Source document |
** BEGIN **

This is an evocative land, so narrow and lengthy in
coast, its map can barely be contained on a page of the
average school book. Chile's slender finger stretches
down the Pacific flank of South America, from arid
unforgiving deserts to the despairing wilds of Patagonia
and the vast gleaming ice sheets of Antarctica.
The mountain atmosphere in northern Chile is said to be
so clear, there are more perfect nights for star-gazing
than anywhere else in the southern hemisphere. Yet, this
same nation now admits to some of the worst urban air
pollution in the world.
Thus, the question at hand is not whether Chile's
thriving economy can justify more real estate sprawl and
skyscrapers in who knows what fantastic forms, but
whether this dynamic nation can be clear-eyed enough to
use its gifts of economic growth to forge a truly
working model of sound environmental and social balance.
For if a nation like Chile- relatively free of crushing
poverty, committed to broad income distribution,
offering stable conditions for foreign investment, and
enjoying literacy, discipline, health and pride among
its people--cannot achieve such balance, what struggling
nation can? If Chile cannot capture the energy of a free
market in favor of implementing Agenda 21, the historic
agreement reached at the Earth Summit in Rio de Janeiro
in 1992, then that energy cannot be captured.
Chile won independence from Spain in 1820, and has
endured pendulum swings in its political history ever
since. World attention focused on Chile in 1970 when Dr.
Salvador Allende, a physician and avowed socialist,
narrowly won election as President, only to see
Allende's government forced from office by a military
coup in 1973 in which about 1,000 Chileans were killed.
Allende committed suicide, reportedly, in his office at
La Moneda palace as tanks rolled through Santiago, and
power was seized by General Augusto Pinochet. Pinochet
commanded a brutal dictatorship which lasted until l989
when years of citizen resistance finally pushed Pinochet
from office in a peaceful "no confidence" plebiscite
vote.
In return for surrendering power, Pinochet received
official assurances he would not face prosecutions in
connection with the infamous "disappearance" of roughly
2,000 Chileans who had opposed his government. He
remains as head of the army, though due to step down
this year, and the Constitution and other laws he
tailored remain in force.
To woo international economic support, Pinochet had also
instituted liberal foreign investment policies and
greatly intensified export promotion, particularly wood
and copper.
Today, Chile advertises itself as "a country open to the
world" and its exports have quadrupled from US $4.2
billion in 1986 to $16 billion in 1995, mostly natural
resources such as copper, minerals, fish, wood, wine and
foodstuffs. The country's economic growth rates draw
true envy, averaging 7 percent annually, with GDP
jumping from 28 billion in 1980 to $52 billion in 1994.
There is little foreign debt and inflation and
unemployment are running at about 6 percent.

** END **

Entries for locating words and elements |
** BEGIN **

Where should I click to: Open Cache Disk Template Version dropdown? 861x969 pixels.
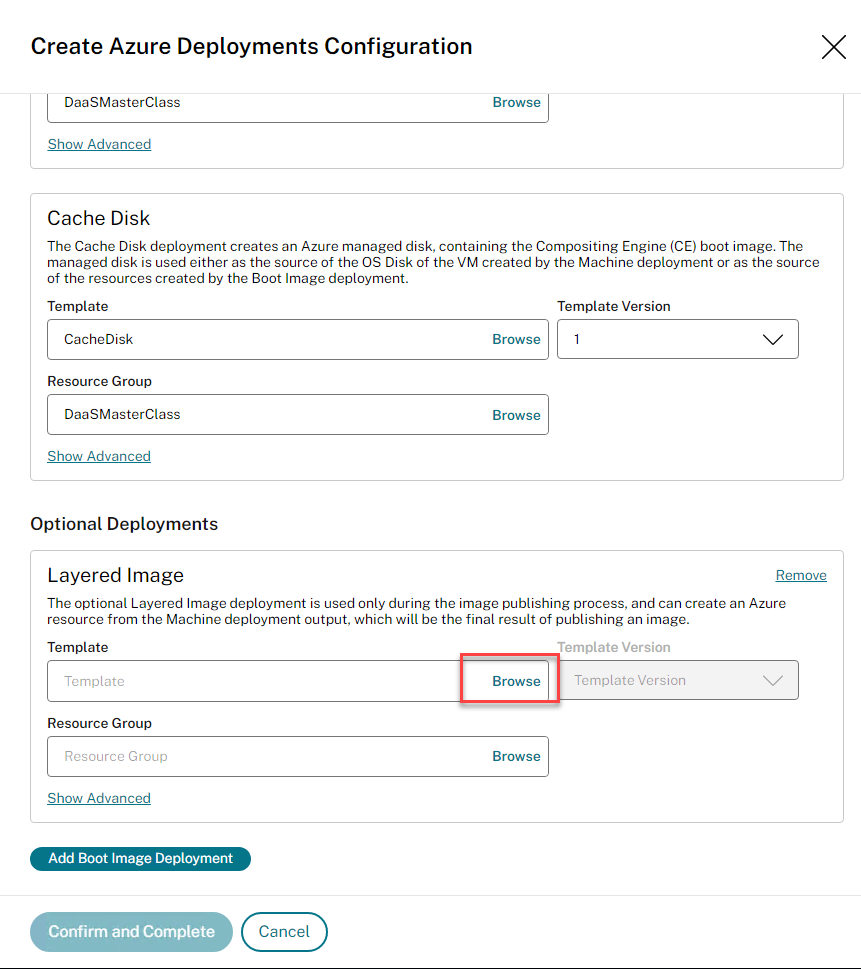tap(677, 340)
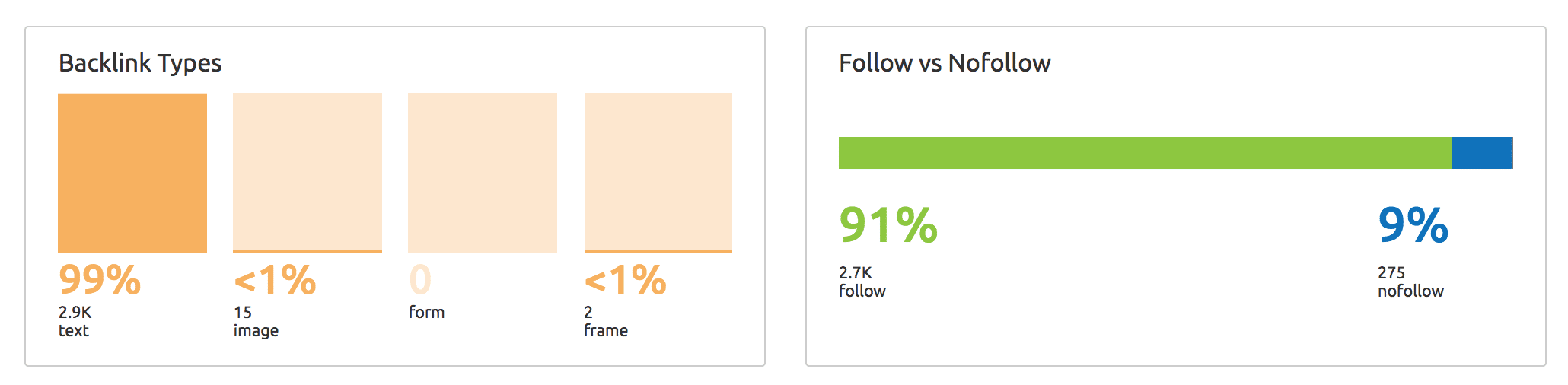This screenshot has height=385, width=1568.
Task: Click the 15 image count label
Action: coord(243,312)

** END **

Job |
Answer these questions from the passage on Chile above:
1. In what year did Chile win independence from Spain?
2. What were Chile's exports worth in 1995?
3. In which part of Chile is the mountain air said to be clear enough for star-gazing?

Problem solution |
1. 1820
2. $16 billion
3. Northern Chile